* **Task directions**: Only the lines holding the string "target" are needed; copy each of them from the data.
──────────
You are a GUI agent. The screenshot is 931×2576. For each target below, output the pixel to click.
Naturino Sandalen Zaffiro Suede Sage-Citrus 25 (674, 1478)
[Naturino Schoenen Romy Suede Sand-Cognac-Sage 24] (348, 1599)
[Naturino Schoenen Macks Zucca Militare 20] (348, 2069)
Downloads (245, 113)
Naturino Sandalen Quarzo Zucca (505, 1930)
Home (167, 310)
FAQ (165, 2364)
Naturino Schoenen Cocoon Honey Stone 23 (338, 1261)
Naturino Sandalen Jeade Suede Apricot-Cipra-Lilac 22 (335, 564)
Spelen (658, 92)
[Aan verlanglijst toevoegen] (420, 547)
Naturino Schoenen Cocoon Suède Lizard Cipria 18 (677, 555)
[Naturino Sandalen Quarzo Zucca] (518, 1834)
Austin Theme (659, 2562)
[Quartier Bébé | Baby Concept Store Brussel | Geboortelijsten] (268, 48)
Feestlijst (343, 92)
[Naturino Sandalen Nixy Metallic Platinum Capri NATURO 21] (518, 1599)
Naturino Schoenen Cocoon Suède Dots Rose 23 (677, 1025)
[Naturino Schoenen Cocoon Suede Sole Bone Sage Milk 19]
──────────
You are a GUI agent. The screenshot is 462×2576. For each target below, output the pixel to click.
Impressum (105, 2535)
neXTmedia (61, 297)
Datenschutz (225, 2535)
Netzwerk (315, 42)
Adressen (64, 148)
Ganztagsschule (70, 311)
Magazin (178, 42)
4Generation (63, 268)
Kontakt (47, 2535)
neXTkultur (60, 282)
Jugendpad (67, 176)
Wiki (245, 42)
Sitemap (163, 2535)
──────────
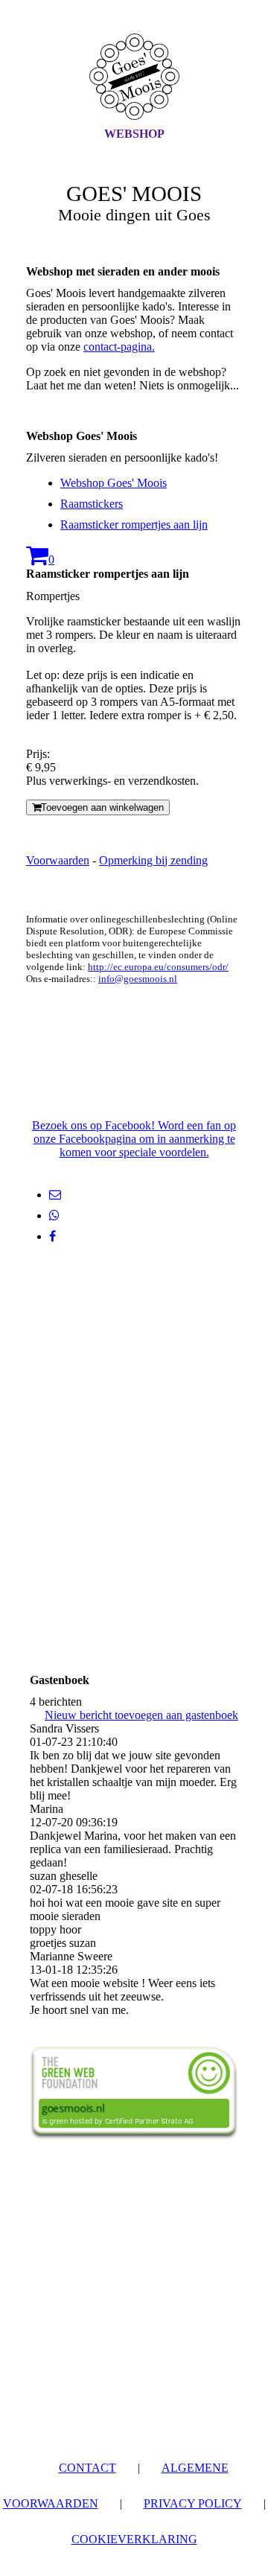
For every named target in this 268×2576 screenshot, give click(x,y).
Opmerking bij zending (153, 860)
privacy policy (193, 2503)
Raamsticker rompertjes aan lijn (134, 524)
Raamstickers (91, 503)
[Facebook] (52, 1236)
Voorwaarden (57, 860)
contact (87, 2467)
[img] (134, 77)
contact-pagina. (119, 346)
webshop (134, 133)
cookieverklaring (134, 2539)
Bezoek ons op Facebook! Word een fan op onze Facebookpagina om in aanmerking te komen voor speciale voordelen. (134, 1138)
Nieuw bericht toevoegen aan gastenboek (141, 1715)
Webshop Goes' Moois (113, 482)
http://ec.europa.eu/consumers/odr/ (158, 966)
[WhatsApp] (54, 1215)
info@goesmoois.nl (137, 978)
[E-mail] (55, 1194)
──────────
* **Answer section**:
You are a GUI agent. The screenshot is 931×2576. For each target below, output the pixel to click.
You are a GUI agent. The screenshot is 462×2576. For each target below, output the pixel to click.
For every named target in this 268×2576 screenshot, give click(x,y).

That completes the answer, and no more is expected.